This course was created from this GitHub template.
You can see the rendered course material here: https://jhudatascience.org/Reproducibility_in_Cancer_Informatics
If you would like to contribute to this course material, take a look at the getting started GitHub wiki pages.
This course introduces the concepts of reproducibility and replicability in the context of cancer informatics. It is the first course in a two part course on reproducibility (See the advanced course here). It uses hands-on exercises to demonstrate in practical terms how to increase the reproducibility of data analyses. The course also introduces tools relevant to reproducibility including analysis notebooks, package management, git and GitHub.
This course will teach learners to:
- Understand the fundamental concepts of reproducibility vs replicability
- Write a basic analysis that could be passed to another person/computer and be re-ran to obtain the same output
- Write analysis notebook that adheres to best practices for reproducibility and readability
- Create a reproducible project on GitHub that could be re-run by someone else
If you are encountering any problems with this course, please file a GitHub issue or contact us at {Some email or web address with a contact form}.
All materials in this course are licensed CC-BY and can be repurposed freely with attribution.
Each chapter has its own zip file to be downloaded as a learner is going through a particular chapter.
There are the Python and R versions. For example, for chapter 4 there are:
python-examples/python-heatmap-chapt-4
r-examples/r-heatmap-chapt-4
These files are zipped up by a GitHub action so they are ready for easy downloading by the learner. The user will download these according to the chapter and follow along with the chapter to make them more reproducible and eventually hopefully have something that looks like the "final" reproducible example versions.

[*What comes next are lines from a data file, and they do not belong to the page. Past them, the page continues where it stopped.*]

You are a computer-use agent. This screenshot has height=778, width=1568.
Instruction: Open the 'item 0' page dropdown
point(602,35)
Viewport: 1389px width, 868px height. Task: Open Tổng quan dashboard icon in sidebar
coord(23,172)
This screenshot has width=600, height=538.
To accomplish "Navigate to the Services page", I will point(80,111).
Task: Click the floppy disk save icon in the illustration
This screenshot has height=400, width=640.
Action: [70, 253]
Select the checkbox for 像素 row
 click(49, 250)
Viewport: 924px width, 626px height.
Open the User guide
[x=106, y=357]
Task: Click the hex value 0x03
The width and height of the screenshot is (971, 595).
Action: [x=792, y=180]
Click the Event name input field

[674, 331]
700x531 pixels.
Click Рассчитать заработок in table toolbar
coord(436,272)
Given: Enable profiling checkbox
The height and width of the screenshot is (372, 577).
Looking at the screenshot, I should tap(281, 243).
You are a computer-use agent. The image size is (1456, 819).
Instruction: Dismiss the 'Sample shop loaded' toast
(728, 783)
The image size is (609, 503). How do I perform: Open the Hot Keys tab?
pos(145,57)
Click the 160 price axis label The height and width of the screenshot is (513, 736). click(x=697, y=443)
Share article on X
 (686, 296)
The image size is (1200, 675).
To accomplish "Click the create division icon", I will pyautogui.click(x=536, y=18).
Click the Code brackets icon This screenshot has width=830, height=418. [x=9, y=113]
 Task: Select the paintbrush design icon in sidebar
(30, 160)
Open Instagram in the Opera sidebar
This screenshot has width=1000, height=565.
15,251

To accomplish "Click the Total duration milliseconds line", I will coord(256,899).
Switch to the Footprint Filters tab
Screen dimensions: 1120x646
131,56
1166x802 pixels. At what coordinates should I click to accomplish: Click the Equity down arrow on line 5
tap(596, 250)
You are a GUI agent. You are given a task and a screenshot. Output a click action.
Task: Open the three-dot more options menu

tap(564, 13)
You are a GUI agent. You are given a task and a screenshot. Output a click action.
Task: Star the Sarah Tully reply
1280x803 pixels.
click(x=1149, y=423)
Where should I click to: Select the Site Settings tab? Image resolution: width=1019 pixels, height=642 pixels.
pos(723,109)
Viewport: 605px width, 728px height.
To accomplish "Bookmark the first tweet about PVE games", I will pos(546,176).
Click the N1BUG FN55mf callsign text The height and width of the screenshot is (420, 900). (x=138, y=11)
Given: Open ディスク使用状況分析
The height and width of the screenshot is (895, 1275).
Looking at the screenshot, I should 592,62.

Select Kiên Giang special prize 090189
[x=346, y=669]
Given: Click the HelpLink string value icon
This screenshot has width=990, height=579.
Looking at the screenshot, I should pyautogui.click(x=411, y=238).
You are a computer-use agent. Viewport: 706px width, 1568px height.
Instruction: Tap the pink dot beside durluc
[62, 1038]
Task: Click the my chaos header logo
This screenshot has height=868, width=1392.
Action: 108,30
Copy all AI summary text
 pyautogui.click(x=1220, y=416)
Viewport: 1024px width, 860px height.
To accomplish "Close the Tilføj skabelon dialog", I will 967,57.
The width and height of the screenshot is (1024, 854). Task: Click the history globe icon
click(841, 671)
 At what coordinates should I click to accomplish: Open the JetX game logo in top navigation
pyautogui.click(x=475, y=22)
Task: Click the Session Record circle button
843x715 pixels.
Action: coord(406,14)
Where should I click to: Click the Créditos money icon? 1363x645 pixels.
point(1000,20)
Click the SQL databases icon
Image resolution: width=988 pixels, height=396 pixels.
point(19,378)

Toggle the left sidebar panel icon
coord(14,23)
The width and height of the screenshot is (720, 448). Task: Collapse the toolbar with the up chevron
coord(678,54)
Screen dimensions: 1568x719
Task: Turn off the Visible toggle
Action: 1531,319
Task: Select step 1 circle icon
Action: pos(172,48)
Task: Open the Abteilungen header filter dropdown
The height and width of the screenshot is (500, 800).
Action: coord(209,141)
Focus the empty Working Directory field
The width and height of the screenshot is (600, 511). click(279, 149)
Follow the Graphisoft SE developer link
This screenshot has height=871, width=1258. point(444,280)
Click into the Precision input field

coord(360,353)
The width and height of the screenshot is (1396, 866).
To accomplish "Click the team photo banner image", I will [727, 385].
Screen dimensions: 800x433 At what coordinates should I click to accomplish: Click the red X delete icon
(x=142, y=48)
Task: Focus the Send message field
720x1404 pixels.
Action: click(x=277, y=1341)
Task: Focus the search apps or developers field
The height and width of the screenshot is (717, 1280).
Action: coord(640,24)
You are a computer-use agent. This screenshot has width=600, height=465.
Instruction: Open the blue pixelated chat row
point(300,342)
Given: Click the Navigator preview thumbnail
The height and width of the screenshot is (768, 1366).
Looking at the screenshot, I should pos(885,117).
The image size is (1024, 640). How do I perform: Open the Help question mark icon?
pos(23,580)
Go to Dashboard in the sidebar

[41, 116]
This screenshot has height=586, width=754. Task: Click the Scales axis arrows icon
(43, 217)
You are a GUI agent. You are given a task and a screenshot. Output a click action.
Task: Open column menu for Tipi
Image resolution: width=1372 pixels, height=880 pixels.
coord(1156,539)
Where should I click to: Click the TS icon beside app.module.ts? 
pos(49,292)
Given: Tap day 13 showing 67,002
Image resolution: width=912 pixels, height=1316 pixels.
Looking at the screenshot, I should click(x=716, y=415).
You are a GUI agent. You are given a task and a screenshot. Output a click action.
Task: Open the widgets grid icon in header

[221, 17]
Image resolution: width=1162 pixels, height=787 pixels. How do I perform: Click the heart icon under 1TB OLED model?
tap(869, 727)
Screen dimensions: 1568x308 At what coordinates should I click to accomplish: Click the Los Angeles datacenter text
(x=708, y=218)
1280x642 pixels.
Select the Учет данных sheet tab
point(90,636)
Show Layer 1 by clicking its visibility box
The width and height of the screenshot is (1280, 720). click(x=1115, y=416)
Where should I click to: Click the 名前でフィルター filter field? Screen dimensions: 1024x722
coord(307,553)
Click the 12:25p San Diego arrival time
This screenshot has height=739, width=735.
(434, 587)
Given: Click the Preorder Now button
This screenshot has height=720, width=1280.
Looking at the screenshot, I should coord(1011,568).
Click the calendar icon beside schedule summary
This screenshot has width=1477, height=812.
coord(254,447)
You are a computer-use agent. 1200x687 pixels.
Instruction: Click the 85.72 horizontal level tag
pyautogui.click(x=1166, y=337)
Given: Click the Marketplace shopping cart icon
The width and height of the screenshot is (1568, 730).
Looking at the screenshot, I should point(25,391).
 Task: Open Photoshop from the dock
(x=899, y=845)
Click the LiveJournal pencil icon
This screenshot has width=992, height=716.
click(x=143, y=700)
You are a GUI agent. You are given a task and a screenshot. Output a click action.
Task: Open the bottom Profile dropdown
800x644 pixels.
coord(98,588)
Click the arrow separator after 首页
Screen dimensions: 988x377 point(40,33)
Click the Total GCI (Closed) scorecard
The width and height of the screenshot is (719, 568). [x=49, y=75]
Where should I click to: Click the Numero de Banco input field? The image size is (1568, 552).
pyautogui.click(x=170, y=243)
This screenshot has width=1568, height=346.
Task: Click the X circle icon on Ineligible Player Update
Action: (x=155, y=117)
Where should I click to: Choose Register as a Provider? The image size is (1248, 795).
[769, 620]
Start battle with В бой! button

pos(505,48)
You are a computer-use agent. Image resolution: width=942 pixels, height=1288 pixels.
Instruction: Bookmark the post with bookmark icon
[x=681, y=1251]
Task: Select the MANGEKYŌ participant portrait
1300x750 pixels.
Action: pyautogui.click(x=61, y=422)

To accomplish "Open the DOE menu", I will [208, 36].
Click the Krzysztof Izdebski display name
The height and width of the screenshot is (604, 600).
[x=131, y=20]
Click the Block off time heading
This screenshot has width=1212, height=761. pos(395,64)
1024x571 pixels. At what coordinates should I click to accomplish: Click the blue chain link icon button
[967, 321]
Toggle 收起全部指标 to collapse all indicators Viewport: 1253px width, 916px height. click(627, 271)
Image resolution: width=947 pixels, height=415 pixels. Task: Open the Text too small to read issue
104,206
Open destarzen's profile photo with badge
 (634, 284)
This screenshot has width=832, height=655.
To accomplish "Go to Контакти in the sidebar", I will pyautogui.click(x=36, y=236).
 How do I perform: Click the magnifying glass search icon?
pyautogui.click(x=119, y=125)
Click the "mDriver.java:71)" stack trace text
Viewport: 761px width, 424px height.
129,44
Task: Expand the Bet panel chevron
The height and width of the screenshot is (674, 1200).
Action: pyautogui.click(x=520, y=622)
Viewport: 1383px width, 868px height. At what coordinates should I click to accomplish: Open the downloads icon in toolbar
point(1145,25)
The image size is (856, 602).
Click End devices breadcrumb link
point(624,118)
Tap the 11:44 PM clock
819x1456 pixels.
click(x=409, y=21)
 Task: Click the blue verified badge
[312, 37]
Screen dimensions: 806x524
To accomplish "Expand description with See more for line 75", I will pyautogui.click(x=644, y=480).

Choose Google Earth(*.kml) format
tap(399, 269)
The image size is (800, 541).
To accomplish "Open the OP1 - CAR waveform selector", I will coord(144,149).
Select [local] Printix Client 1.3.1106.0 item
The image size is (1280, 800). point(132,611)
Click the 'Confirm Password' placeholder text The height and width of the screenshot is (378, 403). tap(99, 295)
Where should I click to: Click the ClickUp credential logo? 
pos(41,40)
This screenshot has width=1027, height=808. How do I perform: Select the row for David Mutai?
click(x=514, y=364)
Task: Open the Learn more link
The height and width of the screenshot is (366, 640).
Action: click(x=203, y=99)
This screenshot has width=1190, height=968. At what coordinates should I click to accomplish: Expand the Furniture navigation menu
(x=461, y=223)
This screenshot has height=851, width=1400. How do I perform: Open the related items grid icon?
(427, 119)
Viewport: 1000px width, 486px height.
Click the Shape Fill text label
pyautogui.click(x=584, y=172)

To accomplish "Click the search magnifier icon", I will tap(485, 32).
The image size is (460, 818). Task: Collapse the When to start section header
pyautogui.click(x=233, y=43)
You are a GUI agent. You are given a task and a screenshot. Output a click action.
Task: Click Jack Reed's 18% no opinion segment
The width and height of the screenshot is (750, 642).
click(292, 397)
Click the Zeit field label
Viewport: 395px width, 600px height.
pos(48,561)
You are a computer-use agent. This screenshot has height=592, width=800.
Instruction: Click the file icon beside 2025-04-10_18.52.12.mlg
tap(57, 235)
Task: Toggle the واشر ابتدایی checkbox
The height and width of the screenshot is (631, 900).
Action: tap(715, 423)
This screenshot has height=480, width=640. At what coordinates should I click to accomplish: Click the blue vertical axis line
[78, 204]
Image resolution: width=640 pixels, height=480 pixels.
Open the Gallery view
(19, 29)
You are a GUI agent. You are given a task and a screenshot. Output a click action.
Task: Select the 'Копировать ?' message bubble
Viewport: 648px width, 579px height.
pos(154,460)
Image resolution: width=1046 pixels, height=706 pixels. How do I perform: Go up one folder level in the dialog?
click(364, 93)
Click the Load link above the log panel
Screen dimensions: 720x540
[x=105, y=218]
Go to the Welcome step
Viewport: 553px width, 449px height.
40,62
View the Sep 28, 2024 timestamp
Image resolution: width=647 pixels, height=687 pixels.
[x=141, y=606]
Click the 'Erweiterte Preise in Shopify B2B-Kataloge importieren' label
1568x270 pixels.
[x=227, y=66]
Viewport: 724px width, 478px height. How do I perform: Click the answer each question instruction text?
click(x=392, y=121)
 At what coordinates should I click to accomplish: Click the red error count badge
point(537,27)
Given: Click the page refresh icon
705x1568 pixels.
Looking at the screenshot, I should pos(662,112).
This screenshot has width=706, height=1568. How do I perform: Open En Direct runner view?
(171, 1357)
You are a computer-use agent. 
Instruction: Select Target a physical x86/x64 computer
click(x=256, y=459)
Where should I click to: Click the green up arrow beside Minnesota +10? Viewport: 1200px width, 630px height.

This is the URL pattern they can find the chapter files at:
For Python:
https://github.com/jhudsl/Reproducibility_in_Cancer_Informatics/raw/main/chapter-zips/python-heatmap-chapt-4.zip
For R:
https://github.com/jhudsl/Reproducibility_in_Cancer_Informatics/raw/main/chapter-zips/r-heatmap-chapt-4.zip
Both the "final" versions of the example analyses have their own repositories that are submodules of this one (located in their respective directories with the less reproducible versions of them in the r-examples
and python-examples
directories).
Final here is in quotes because we may continue to make improvements to this notebook too -- this course tries to emphasize that work on data analyses should be iterative and we never have to say we're done with an analysis if we find other ways it can be improved!
- https://github.com/jhudsl/reproducible-python-example
- https://github.com/jhudsl/reproducible-r-example
With your current directory being the top of this repository, you can do:
cd r-examples/reproducible-r-example
docker build -f docker/Dockerfile . -t jhudsl/reproducible-r
docker run -it -v $PWD:/home/rstudio -e PASSWORD=password -p 8787:8787 jhudsl/reproducible-r
Then, in the browser of your choice, navigate to localhost:8787 ; using rstudio
as your username and password
as your password (or whatever you choose for your password in the command above). This docker image has the renv
included in it.
With your current directory being the top of this repository, you can do:
cd python-examples/reproducible-python-example
docker build -f docker/Dockerfile . -t jhudsl/reproducible-python
docker run --rm -v $(pwd):/home/jovyan/work -e JUPYTER_ENABLE_LAB=yes -p 8888:8888 jhudsl/reproducible-python
Then, in the browser of your choice, navigate to the port that the output tells you. This docker image will automatically have your conda environment set up and working.